The Bitter Season (Kovac and Liska, #5)

She would be up all night reading about a case that had already happened and had long gone stale, making notes on her own whiteboard in her own little office at home. At least the coffee was better.

At the time of Ted Duffy’s death he had half a dozen cases going at work. No one had been able to connect any of those cases to his murder. Considerable time had been spent tracking down guys Duffy had sent to prison over the years who had subsequently been released in the right timeframe. Of those known to be in the vicinity, some had alibis, some didn’t, but no one could put any of them in that park behind the Duffy house with a rifle on the day in question.

The hottest prospect they’d had at the time was a rapist, a repeat offender who’d screamed at Duffy in the courtroom that he would get him. He had been released from prison just a week prior to the shooting. After three days of an intensive search in the Twin Cities and surrounding area, it was discovered that the guy had been arrested in Eau Claire, Wisconsin, three days after his release from the prison in Moose Lake, where many of Minnesota’s hard-core sex offenders were sent to be rehabilitated. He had gotten out of prison, taken a bus to Wisconsin, and promptly tried to assault a waitress leaving her workplace late at night.

“I guess that rehab didn’t take,” Nikki mumbled, setting those reports aside.

She thought a little about the weapon that had been used to kill Ted Duffy: a small-caliber hunting rifle, a .243. It was described as a gun suitable for smaller hunters because of the lighter recoil. One of the comments she had read online regarding this caliber of weapon for hunters: “A nice rifle for a woman.”

Barbie Duffy had allegedly been out grocery shopping the day of her husband’s death. She came home with groceries, but who could prove when she had bought them? There was no store receipt on file, and no mention of any store surveillance tape showing her buying groceries at the time in question. The detectives—Grider being one of them—cut her slack in small ways they might not have had they not known her and her husband. If Barbie said she had been shopping, then she must have been shopping. The grocery bags were probably still sitting on the kitchen counter when the detectives showed up.

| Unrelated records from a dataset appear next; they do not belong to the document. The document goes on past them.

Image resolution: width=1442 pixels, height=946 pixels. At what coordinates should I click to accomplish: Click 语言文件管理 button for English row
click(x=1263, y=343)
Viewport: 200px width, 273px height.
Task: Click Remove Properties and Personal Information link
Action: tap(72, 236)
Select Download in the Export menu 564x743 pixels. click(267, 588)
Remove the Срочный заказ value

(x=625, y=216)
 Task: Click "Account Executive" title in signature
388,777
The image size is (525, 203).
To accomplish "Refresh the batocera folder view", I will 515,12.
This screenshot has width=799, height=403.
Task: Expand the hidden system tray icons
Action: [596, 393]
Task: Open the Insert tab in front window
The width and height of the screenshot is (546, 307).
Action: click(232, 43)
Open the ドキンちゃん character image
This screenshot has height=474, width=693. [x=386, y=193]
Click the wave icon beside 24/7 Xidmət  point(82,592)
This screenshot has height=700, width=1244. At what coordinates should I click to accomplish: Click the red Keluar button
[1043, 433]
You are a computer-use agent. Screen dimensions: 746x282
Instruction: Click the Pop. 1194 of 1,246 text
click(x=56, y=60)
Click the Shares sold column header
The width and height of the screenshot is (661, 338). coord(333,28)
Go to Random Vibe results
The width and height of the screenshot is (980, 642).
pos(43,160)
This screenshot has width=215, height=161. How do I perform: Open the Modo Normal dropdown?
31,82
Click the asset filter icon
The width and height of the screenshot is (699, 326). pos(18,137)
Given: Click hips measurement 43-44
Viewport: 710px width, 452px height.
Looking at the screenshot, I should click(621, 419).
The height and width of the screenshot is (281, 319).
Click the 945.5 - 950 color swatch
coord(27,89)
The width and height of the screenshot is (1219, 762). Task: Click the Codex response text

Had the Duffys owned a .243 hunting rifle? Ted had been going to join his brother deer hunting in Wisconsin that weekend. But Ted Duffy was a big guy. He would have used a big gun, not one written up as being “A nice rifle for a woman.” Nikki made a note to ask Barbie Duffy if she had ever gone deer hunting. But even if Ted Duffy didn’t own a .243, his twin had access to every gun there was.

Big D Sports was best known for hunting and camping gear, including guns. Big Duff had allegedly been in Rice Lake, Wisconsin, opening his cabin for the weekend’s hunting when his brother was killed. That was where he had been found by the family friend who drove the two hours to deliver the news of Ted’s death in person. But that was several hours after the discovery of Ted Duffy’s body. Big Duff would have had more than enough time to kill his brother and drive back to Rice Lake. He had been seen in a convenience store near his cabin earlier in the day, but most of his afternoon was unaccounted for.

Whose idea had it been to send the friend to Rice Lake to deliver the news to Big Duff? The cabin had no telephone, but they could have called the local sheriff’s office and sent a unit out to inform Duff of his brother’s demise. They would have gotten to him much closer to the time of Ted’s death—or they might have gotten to an empty cabin, as Thomas Duffy was still making his way back from killing his brother.

If the crime had taken place a week ago, or a year ago, or even ten years ago, they would have been able to track Thomas Duffy’s movements via the cell towers his phone had pinged off. But at the time of his brother’s death, cell phones were less common, and used differently. Back then, a cell phone was something to have for emergencies.

In one of the many revisitations to the investigation several years after the fact, a harder look had been taken at Big Duff (by a detective not named Gene Grider) after he and his brother’s widow got hitched. Still, nothing in the way of evidence had been found to implicate him in his brother’s death. But there was plenty of speculation to be made.

Barbie Duffy collected a considerable sum of life insurance on her husband’s death. Big Duff did as well. Ted had invested as a partner in his brother’s first store. The partners had been insured. It was safe to assume that at least some of that money went into the expansion of Big D Sports, and the second Mr. and Mrs. Duffy ended up rich and living in a house that was photographed for magazines. Happily ever after.